» Extrait source:
——————
Le Conseil d'Etat a toutefois précisé que l'invitation à consulter les documents dans les locaux du service des impôts ne peut être imposée que si la nature ou la valeur des documents en cause l'exigent (4).

Il convient, par ailleurs, de ne pas confondre cette obligation de transmission d'information au contribuable sur sa demande explicite et le respect du débat oral et contradictoire. C'est ainsi qu'il a été jugé que le contribuable, qui a été informé de l'utilisation par l'administration de renseignements fournis par des tiers, ne peut soutenir qu'il a été privé d'un débat oral et contradictoire dès lors que, dans sa réponse à la notification de redressement et dans un courrier ultérieur, il s'est borné à déplorer l'absence de présentation de ces éléments, sans en demander explicitement la communication au vérificateur qui n'avait pas l'obligation de les lui produire spontanément (5). Précisons que l'omission de communiquer les documents ou copies demandés constitue un vice substantiel de la procédure d'imposition (6).
——————
» Données fournies:
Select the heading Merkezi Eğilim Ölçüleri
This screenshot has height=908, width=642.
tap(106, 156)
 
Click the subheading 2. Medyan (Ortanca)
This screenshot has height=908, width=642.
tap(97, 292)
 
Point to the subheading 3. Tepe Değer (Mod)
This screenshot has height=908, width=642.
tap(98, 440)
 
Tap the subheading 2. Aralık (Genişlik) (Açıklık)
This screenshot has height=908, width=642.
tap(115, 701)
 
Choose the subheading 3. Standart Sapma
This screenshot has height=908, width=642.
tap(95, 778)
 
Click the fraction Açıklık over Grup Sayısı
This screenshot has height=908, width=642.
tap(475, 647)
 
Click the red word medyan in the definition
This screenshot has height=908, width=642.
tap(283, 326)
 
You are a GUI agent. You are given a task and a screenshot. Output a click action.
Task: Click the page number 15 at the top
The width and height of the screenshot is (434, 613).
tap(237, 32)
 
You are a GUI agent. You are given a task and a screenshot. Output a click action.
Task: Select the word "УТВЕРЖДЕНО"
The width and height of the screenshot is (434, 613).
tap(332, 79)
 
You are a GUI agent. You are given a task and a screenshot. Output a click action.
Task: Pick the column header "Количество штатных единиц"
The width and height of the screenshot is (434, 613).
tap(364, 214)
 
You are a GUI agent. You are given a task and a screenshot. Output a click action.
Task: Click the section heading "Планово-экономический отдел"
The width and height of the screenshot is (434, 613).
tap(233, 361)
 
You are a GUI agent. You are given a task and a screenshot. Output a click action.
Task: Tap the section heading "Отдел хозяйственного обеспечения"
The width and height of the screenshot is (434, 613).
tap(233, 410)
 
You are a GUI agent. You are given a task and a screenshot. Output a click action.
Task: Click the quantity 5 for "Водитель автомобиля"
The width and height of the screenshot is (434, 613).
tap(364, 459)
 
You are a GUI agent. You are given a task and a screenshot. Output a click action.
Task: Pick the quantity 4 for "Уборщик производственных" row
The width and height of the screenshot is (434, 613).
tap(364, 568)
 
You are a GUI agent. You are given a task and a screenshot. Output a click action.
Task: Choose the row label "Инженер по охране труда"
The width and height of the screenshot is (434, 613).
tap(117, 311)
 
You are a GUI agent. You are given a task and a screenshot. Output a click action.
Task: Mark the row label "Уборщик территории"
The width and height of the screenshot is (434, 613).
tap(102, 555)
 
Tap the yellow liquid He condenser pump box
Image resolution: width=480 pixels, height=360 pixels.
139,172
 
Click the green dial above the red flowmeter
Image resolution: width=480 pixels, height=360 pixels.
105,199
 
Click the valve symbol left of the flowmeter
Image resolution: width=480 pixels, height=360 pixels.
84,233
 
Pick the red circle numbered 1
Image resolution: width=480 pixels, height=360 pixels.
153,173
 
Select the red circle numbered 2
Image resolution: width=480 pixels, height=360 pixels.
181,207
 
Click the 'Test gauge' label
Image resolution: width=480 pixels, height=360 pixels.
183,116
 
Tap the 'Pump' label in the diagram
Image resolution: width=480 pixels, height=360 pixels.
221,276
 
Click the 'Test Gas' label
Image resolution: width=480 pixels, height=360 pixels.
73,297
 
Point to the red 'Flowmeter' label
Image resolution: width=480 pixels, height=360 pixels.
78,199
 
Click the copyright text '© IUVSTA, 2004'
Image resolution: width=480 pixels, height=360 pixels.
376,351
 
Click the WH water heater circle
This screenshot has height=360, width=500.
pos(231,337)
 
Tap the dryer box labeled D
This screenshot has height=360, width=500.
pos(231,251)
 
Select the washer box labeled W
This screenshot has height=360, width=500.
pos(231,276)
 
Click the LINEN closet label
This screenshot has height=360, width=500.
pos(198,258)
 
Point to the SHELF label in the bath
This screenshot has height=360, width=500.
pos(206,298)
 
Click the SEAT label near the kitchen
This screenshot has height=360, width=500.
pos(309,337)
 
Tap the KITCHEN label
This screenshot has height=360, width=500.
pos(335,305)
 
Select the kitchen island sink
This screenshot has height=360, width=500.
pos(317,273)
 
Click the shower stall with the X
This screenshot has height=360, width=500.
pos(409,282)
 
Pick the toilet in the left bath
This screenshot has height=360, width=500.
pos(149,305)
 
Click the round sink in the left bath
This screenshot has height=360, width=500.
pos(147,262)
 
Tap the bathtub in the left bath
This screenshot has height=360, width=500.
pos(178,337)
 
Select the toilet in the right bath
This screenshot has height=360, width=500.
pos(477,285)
——————
D'après l'extrait source, que constitue l'omission de communiquer les documents ou copies demandés ?

Elle constitue un vice substantiel de la procédure d'imposition.